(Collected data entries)
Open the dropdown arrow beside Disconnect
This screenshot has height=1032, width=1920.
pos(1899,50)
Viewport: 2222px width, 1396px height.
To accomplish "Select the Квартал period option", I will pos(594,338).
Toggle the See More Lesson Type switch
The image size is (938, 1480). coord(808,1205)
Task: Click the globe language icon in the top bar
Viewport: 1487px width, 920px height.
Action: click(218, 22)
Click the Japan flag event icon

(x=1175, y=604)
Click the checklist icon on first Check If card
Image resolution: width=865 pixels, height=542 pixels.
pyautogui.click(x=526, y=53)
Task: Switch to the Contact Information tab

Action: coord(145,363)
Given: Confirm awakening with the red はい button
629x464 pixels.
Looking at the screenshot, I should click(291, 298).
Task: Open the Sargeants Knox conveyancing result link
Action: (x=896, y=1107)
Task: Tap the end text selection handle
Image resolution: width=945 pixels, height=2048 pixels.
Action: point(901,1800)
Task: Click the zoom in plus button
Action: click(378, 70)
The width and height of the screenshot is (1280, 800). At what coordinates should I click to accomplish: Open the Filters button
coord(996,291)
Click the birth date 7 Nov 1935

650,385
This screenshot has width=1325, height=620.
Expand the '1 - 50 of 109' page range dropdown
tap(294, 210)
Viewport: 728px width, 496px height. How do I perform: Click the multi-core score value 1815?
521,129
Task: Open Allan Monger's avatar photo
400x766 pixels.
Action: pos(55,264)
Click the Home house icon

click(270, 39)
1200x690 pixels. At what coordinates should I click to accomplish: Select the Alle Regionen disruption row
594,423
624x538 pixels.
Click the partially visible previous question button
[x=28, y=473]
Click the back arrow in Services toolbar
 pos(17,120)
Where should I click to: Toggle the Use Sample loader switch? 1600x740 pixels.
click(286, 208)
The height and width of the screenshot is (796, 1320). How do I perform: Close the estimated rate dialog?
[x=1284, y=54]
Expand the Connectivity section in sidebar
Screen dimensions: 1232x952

> [Exercise goal]:
Would you please copy the lines above, from the one holding "Where should I" through the last, and nothing else?

> [Task result]:
Where should I click to: Toggle the Use Sample loader switch? 1600x740 pixels.
click(286, 208)
The height and width of the screenshot is (796, 1320). How do I perform: Close the estimated rate dialog?
[x=1284, y=54]
Expand the Connectivity section in sidebar
Screen dimensions: 1232x952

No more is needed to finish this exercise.